AI-Induced Ambiguity in Legal Accountability

One of the most pressing concerns identified by the report is the fragmentation of liability. When a clinical error involves an AI recommendation, say, a misinterpreted scan or an incorrect triage alert, it becomes difficult to determine whether the fault lies with the software developer, the deploying institution, the clinician using the tool, or some combination thereof.

According to legal experts such as Professor Glenn Cohen of Harvard Law School, plaintiffs may find it nearly impossible to prove fault. AI systems often operate as “black boxes,” obscuring how outputs are generated. This opacity, combined with contractual indemnification clauses between vendors and providers, may create a liability maze where no single party bears clear accountability.

The challenge is compounded by the lack of accessible alternatives. To bring a successful claim, a plaintiff must not only demonstrate harm but also prove that a safer design or clinical protocol was available and feasible.

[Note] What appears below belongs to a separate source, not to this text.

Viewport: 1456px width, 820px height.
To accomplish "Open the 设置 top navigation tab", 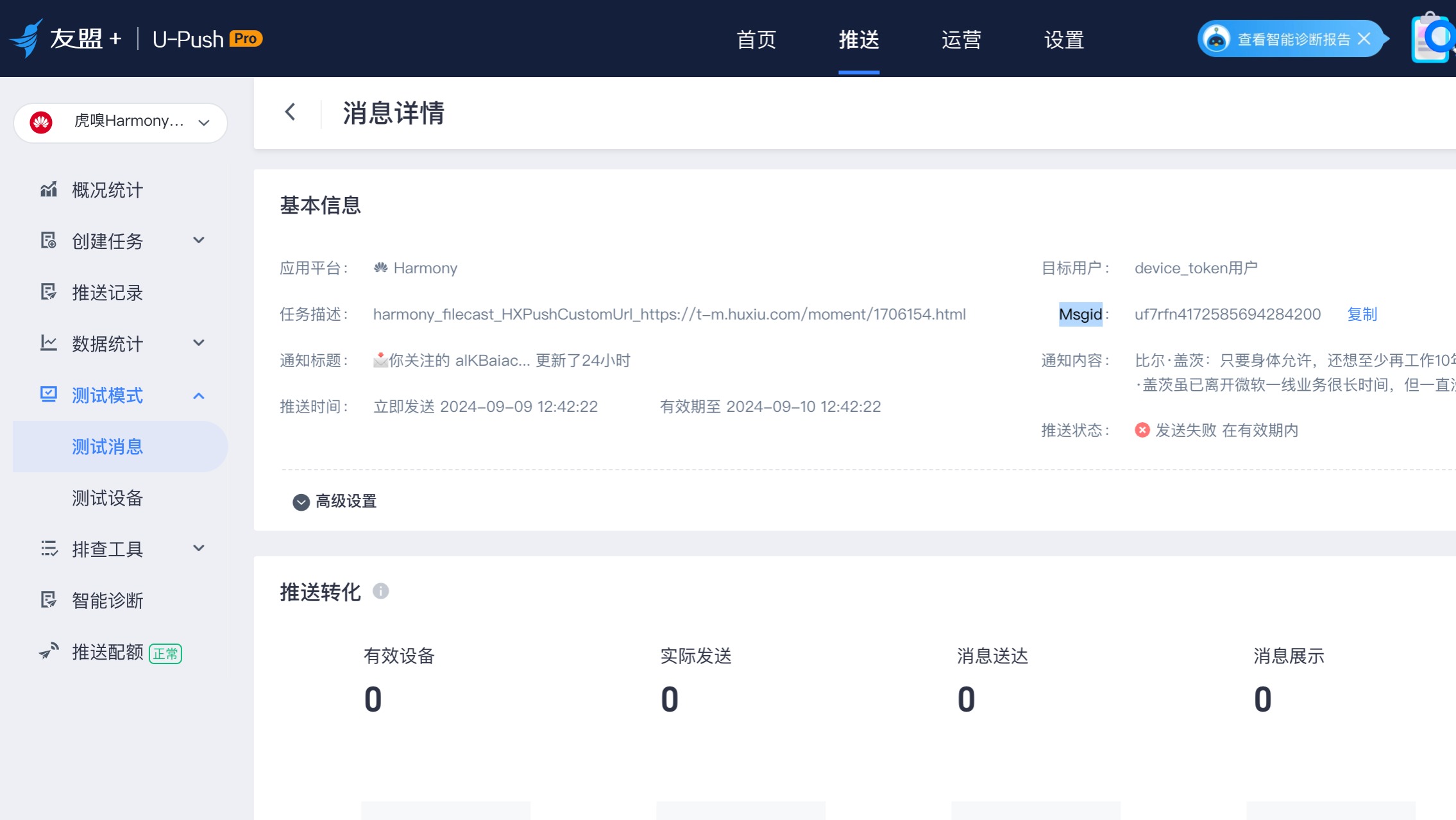I will (1064, 39).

For AI systems trained on proprietary data with evolving architectures, this burden can become insurmountable.

Regulatory Gaps and Post-Deployment Drift

The liability dilemma is not isolated from broader regulatory gaps. As Professor Derek Angus of the University of Pittsburgh notes, many AI tools are deployed without FDA oversight, particularly those falling outside of diagnostic imaging or traditional device classifications. This creates an uneven landscape where tools used in high-stakes clinical scenarios lack outcome validation.

Even when tools are evaluated pre-deployment, their real-world behavior can drift. The same algorithm may perform differently across institutions, patient populations, and clinician workflows. This variation undermines the assumption that a pre-market evaluation reflects true clinical impact.

Complicating matters further is the paradox highlighted at the Summit: the AI tools most rigorously evaluated are often the least adopted, while widely adopted tools frequently lack robust evaluation. Without standard post-market surveillance mechanisms or centralized reporting requirements, this gap between adoption and accountability is likely to widen.

Implications for Health System Leadership

For healthcare executives, particularly CIOs, CMIOs, general counsel, and risk officers, this legal uncertainty introduces strategic and operational risk. Institutions implementing AI tools must grapple with questions such as:

• Who is liable when a negative outcome involves AI?
• What due diligence processes are in place to vet AI tools before deployment?
• Are contracts with vendors sufficiently transparent and protective?
• How are clinicians trained and supported in using these tools appropriately?

Failure to address these questions could expose organizations to litigation, regulatory scrutiny, or reputational damage. More fundamentally, it could erode clinician and patient trust in the technologies being promoted as solutions.

Toward a Liability-Resilient AI Ecosystem

The JAMA report calls for a more deliberate approach to liability and governance. Among its key recommendations:

• Develop shared legal frameworks to allocate responsibility among developers, deployers, and clinicians.
• Fund independent evaluations of AI tools that reflect real-world complexity.
• Mandate transparency in algorithm design, validation metrics, and intended use cases.
• Encourage development of “explainable AI” that allows users to understand and question recommendations.

Perhaps most critically, the report underscores the need for digital infrastructure investments that enable continuous performance monitoring and rapid detection of harmful drift. Without this, liability disputes may arise only after harm has occurred whihc is too late for preventive intervention.

In the short term, health systems can begin mitigating risk by creating multidisciplinary AI governance boards, updating procurement policies to require outcome data, and engaging legal teams early in vendor negotiations. These steps will not eliminate liability ambiguity, but they can reduce exposure and strengthen institutional preparedness.

As the legal system catches up to the AI era, one thing is clear: accountability cannot be retrofitted. It must be designed into health care AI from the start, with clarity, transparency, and shared responsibility at the core.